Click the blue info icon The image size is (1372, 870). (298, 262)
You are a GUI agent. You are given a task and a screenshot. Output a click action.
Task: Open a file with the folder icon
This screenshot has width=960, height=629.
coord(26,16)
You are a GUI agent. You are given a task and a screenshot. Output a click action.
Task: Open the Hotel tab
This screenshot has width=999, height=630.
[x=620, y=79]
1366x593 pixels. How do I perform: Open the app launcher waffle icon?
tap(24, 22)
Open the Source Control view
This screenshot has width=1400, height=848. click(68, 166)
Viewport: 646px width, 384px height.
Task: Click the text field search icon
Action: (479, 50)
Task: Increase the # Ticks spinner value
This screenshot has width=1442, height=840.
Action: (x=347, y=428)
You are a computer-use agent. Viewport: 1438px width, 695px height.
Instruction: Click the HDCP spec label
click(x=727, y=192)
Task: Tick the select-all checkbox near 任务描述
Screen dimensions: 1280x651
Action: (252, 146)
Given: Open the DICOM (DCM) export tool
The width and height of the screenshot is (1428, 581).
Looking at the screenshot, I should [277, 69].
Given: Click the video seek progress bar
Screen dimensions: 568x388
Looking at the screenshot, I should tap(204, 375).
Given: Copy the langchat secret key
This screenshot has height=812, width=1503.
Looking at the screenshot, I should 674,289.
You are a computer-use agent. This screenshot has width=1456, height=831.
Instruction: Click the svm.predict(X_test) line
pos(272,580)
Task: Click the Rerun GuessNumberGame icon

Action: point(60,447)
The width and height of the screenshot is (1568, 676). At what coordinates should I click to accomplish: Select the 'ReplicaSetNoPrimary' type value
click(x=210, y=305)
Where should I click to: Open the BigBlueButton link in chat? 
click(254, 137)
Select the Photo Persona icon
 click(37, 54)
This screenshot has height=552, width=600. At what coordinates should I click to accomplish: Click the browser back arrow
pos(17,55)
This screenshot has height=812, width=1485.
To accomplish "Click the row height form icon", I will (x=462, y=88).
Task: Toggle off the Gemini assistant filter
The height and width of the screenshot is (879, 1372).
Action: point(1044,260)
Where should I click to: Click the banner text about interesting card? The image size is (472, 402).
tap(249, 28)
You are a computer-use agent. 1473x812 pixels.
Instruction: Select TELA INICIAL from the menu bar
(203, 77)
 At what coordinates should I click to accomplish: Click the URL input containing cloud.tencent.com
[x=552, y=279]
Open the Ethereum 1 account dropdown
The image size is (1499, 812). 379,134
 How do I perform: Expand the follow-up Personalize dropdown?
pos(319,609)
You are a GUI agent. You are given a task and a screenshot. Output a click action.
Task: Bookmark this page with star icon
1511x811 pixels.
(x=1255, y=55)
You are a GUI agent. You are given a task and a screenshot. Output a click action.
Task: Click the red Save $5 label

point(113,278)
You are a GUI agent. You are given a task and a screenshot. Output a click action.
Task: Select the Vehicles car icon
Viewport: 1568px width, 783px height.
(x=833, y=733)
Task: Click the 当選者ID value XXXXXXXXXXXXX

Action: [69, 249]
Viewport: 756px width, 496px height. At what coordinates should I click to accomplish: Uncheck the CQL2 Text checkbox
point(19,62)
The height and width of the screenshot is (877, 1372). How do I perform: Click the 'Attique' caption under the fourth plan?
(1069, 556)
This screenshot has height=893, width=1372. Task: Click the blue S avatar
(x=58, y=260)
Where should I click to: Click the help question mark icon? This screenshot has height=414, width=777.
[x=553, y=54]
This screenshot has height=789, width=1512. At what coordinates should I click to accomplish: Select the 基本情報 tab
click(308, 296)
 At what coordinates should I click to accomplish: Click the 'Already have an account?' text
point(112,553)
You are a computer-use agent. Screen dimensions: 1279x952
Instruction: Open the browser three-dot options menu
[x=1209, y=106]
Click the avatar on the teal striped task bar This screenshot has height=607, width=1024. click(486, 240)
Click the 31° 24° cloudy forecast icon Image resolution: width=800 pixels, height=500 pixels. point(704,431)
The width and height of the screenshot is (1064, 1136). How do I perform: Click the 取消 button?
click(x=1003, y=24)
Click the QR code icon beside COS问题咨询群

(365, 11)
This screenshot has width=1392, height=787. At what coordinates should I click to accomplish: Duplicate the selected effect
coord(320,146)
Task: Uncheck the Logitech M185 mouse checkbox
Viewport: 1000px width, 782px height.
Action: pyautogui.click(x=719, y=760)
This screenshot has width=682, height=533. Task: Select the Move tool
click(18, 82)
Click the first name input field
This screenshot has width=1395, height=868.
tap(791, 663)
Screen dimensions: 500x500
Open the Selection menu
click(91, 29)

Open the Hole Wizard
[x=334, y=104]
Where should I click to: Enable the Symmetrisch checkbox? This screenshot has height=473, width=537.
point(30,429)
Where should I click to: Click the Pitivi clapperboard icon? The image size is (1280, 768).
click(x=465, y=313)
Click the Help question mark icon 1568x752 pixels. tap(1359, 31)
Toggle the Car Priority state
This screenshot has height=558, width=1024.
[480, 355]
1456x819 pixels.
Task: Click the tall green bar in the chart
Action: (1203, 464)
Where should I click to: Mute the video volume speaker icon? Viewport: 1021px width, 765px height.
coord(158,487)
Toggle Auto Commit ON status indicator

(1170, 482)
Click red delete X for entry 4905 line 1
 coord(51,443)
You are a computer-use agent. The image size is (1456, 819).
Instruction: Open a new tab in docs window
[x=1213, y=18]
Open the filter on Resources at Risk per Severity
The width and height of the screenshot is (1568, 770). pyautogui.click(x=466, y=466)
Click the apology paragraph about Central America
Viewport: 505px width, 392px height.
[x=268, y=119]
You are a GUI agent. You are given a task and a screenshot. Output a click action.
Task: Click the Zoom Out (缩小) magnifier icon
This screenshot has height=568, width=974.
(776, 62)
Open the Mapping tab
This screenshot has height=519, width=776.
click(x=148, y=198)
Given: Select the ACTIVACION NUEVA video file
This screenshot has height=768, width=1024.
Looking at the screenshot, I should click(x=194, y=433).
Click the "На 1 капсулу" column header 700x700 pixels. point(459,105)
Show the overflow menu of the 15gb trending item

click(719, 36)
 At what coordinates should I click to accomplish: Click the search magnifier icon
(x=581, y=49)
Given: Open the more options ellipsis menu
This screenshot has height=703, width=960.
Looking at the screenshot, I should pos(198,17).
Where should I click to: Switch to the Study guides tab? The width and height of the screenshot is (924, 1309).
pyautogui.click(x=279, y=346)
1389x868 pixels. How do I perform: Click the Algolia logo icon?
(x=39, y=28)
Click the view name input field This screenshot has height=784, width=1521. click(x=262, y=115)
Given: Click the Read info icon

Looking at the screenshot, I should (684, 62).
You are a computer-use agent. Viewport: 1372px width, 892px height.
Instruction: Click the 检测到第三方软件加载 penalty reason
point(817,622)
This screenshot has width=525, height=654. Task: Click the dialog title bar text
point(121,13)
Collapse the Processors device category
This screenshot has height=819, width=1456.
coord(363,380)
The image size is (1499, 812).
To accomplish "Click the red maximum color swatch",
------------
● **What the task requires**:
Copy the lines from the first one through the line with "coord(26,16)", swapping "folder" for "directory" and leaving everything else unchanged.

● **Task answer**:
Click the blue info icon The image size is (1372, 870). (298, 262)
You are a GUI agent. You are given a task and a screenshot. Output a click action.
Task: Open a file with the directory icon
This screenshot has width=960, height=629.
coord(26,16)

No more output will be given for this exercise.